Matt Ryan's backup is 37-year old Matt Schaub, f'crying out loud. You think a coach would call a trick play WR pass to QB with *Matt Schaub*? You think most teams would trust their backup QB to audible out of a play at the goal line at the end of the game?
Foles is a below-average starter. He's almost certainly the best non-rookie backup QB in the league. Just the fact that Pederson trusts him enough that they're running a complete offense is almost enough to make that case.

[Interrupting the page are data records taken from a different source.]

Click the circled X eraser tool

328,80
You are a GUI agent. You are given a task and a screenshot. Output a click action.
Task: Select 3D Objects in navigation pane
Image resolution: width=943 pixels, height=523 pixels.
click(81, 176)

#45 by Mountain Time … // Sep 07, 2018 - 3:00pm
Foels 2017: -114 DYAR, -28% DVOA
JW 2017: 779 DYAR, 14% DVOA
Right. They're practically in the same neighborhood! Foles earned -114 DYAR in what, four games? That's -900 DYAR pro-rated out to 16 games.
#50 by Pat // Sep 07, 2018 - 3:37pm
No one would have thought Foles was in the same neighborhood as Winston by the end of the year.
Except Foles played more games than that, and in those 3 games, he earned 583 DYAR, for a total of 469 DYAR in 7 games. That's a rate of 67 DYAR/game, or 1072 DYAR for a 16-game season.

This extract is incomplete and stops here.